Empresas usam redes de operadoras para espionagem, alerta relatório

Investigação revela que empresas de vigilância operam como ‘companhias fantasma’ para explorar falhas na infraestrutura global de telecomunicações

A Citizen Lab revelou que empresas de vigilância operam como ‘companhias fantasma’ para explorar falhas na infraestrutura global de telecomunicações e rastrear celulares mundo afora.

O relatório detalha campanhas de espionagem que usam vulnerabilidades em protocolos de rede para transformar dispositivos móveis em ferramentas de monitoramento sem que o usuário perceba.

Essas operações utilizam pontos de acesso em operadoras para ocultar a identidade de governos clientes e a origem dos ataques.

Vulnerabilidades em protocolos de rede e ataques silenciosos via SMS permitem monitoramento global.

A base do problema reside no Signaling System 7 (SS7), conjunto de protocolos para redes 2G e 3G que não exige autenticação nem criptografia.

Essa brecha técnica permite que agentes mal-intencionados geolocalizem aparelhos ao redor do mundo ao ‘pegar carona’ na infraestrutura que as operadoras usam para rotear chamadas e mensagens.

Embora o protocolo Diameter tenha sido criado para trazer segurança às redes 4G e 5G, o Citizen Lab alerta que ele ainda é explorado devido a falhas na implementação das operadoras.

Em muitos casos, invasores conseguem forçar o sistema a regredir para o antigo protocolo SS7, burlando as defesas mais recentes para manter o acesso aos dados.

Outro método identificado é o SIMjacker, que usa mensagens SMS invisíveis enviadas diretamente ao cartão SIM do alvo.

Essas mensagens executam comandos que transformam o aparelho num rastreador de localização em tempo real, sem deixar qualquer vestígio ou notificação para o proprietário do celular.

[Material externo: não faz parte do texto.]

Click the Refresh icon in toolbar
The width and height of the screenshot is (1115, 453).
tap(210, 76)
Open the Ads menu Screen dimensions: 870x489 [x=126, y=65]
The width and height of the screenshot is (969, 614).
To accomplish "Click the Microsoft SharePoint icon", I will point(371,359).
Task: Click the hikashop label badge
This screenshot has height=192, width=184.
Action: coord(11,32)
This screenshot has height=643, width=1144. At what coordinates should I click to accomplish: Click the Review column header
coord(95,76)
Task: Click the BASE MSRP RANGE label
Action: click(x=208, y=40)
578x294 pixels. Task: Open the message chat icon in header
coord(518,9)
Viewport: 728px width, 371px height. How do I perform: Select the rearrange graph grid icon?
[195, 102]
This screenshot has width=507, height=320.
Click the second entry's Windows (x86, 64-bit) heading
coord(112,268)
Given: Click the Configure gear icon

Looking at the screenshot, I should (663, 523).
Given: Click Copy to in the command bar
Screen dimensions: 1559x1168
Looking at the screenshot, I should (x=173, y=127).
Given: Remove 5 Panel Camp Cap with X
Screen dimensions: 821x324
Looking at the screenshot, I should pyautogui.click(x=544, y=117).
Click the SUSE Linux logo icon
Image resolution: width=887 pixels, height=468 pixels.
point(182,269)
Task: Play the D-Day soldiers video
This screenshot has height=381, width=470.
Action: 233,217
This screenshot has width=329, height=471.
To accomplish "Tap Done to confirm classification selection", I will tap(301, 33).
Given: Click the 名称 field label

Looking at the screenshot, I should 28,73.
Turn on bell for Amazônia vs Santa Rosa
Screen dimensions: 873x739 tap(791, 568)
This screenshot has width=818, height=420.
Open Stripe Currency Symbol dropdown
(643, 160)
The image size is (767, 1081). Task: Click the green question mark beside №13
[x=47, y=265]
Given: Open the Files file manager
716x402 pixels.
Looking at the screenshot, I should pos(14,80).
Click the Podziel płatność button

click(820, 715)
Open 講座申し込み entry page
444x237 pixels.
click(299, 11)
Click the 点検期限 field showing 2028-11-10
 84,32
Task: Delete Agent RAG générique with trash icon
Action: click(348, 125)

As investigações apontaram que três operadoras – 019Mobile (Israel), Tango Networks U. K. (Reino Unido) e Airtel Jersey (Ilha de Jersey) – serviram como pontos de trânsito frequentes para essas atividades de espionagem.

O uso dessas redes permitiu que fornecedores de inteligência, possivelmente sediados em Israel, monitorassem indivíduos ‘high profile’.

O pesquisador Gary Miller, um dos responsáveis pela elaboração do relatório, disse que o que foi descoberto é apenas a ‘ponta do iceberg’.

Isso porque representa uma fração de milhões de ataques que ocorrem mundo afora.

O relatório conclui que a operação é deliberada, possui financiamento robusto e demonstra uma integração profunda de empresas de vigilância no ecossistema de sinalização móvel global.